Friday, March 24, 2017

Don't let go

I did some further investigation into the relationship between interest in politics and happiness and found that the GSS included another question on interest in politics in 1987:  "How interested are you in politics and national affairs?"  If you take the four samples with interest and happiness variables (1987, 1990, 1996, and 2014) and control for income, education, age, gender, race, and marital status, more political interest is associated with more happiness:  the t-ratio is 3.3 and the estimated effect of increasing interest from the lowest to highest level is about the same as the estimated effect of increasing income by a factor of 4.*

However, the piece by Arthur Brooks that I discussed in my last post seemed to be talking about the effects of excessive interest in politics--"hitting your twitter feed fifty times a day."  So maybe it's a non-linear relationship, with moderately interested people happier than people at the extremes?  No--it's pretty much linear in the combined sample.

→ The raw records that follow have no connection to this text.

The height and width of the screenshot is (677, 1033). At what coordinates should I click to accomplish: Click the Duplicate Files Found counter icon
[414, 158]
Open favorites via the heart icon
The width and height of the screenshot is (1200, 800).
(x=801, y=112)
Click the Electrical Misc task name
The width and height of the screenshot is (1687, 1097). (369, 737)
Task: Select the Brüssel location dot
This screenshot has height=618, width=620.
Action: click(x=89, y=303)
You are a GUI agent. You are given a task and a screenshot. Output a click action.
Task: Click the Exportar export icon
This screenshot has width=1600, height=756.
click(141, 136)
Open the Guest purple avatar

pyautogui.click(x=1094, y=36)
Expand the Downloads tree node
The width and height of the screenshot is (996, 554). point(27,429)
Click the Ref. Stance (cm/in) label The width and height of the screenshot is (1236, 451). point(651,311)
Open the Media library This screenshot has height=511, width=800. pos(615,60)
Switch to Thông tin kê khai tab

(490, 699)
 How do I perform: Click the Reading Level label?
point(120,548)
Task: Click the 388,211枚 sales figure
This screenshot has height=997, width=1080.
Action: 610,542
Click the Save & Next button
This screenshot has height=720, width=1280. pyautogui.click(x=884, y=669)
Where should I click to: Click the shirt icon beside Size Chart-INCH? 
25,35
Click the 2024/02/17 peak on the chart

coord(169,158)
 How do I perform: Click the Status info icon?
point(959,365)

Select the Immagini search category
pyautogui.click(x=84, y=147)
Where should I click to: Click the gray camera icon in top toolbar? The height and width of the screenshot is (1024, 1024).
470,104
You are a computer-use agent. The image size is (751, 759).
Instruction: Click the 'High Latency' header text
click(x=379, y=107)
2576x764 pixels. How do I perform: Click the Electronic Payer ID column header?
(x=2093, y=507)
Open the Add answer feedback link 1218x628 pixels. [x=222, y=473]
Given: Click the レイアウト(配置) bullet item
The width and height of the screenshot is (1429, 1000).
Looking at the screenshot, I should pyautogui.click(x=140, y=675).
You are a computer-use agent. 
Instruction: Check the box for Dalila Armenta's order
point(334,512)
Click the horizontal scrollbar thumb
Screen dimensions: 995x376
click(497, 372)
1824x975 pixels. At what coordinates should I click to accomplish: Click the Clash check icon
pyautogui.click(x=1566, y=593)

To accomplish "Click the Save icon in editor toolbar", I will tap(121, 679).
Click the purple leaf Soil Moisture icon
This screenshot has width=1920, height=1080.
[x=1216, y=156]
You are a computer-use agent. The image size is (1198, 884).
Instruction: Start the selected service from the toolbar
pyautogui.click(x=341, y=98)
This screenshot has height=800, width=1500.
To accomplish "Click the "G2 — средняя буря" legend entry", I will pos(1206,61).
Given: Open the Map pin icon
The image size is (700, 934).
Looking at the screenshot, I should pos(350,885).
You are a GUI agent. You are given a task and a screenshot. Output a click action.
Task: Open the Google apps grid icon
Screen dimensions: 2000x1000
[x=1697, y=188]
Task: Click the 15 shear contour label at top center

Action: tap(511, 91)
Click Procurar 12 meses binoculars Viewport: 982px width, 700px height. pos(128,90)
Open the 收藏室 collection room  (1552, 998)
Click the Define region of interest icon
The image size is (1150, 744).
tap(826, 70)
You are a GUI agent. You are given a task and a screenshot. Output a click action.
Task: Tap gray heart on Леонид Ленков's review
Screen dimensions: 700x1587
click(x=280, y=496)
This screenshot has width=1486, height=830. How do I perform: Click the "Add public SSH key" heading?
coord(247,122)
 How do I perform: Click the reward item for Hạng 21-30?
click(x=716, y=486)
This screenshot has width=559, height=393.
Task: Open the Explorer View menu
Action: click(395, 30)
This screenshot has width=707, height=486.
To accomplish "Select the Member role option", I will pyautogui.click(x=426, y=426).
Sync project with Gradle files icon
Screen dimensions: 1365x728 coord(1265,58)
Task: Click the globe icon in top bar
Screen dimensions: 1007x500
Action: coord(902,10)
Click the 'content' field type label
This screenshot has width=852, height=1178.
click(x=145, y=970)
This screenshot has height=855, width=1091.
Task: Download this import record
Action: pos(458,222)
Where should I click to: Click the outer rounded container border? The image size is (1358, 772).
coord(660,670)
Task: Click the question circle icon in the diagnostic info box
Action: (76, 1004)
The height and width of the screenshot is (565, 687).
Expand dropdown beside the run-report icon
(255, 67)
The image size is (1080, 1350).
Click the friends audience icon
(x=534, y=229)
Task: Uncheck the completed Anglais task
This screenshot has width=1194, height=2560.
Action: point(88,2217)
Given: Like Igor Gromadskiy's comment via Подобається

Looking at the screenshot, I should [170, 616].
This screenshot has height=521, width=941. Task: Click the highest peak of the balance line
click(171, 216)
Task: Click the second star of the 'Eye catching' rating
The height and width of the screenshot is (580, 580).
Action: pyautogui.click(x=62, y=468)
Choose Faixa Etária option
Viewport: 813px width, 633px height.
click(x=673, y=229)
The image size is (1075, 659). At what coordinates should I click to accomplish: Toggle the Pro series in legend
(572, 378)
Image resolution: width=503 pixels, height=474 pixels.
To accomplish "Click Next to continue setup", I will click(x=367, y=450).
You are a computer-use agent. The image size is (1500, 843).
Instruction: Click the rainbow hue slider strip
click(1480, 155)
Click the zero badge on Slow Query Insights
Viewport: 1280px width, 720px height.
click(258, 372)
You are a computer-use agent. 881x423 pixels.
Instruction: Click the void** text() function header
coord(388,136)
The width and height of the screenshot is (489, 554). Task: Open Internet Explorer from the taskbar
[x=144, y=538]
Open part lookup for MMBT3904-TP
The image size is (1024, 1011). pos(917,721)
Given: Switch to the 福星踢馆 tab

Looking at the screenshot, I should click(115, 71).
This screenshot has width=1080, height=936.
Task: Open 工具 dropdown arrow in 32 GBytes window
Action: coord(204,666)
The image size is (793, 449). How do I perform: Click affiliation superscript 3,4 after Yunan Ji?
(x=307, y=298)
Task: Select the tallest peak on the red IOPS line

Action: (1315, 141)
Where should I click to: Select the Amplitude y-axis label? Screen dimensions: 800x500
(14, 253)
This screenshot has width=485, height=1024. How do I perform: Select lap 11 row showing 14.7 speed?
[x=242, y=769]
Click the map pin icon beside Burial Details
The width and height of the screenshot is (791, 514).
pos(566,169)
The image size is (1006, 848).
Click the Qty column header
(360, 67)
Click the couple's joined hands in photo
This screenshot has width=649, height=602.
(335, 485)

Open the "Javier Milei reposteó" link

I proposed that the relationship differed in 2014 than in 1990 and 1996.  On looking closely, it seemed to be the position of people who said they were "very interested" that changed.  More precisely, here are estimates of where the "very interested" are relative to the linear trend (positive numbers mean happier than predicted):

             est     se
1987        .024   .038
1990        .097   .056
1996        .156   .051
2014       -.124   .048

Given the standard errors, it's not possible to be confident about whether there were any differences among 1987, 1990, and 1996, but 2014 is almost certainly different from at least 1990 and 1996.  It seems reasonable that people who are highly interested in politics will be affected by how things are going in politics, so I think this supports the interpretation in my previous post:  the relationship depends on the nature of politics at the time.  Or if you want it in the form of eternal wisdom, attaching yourself to external things can bring either happiness or misery, depending on the quality of those external things.  

*Brooks also controlled for self-rated political ideology.  I'm not sure that you should, so I left it out, but whether you include it or not doesn't make much difference.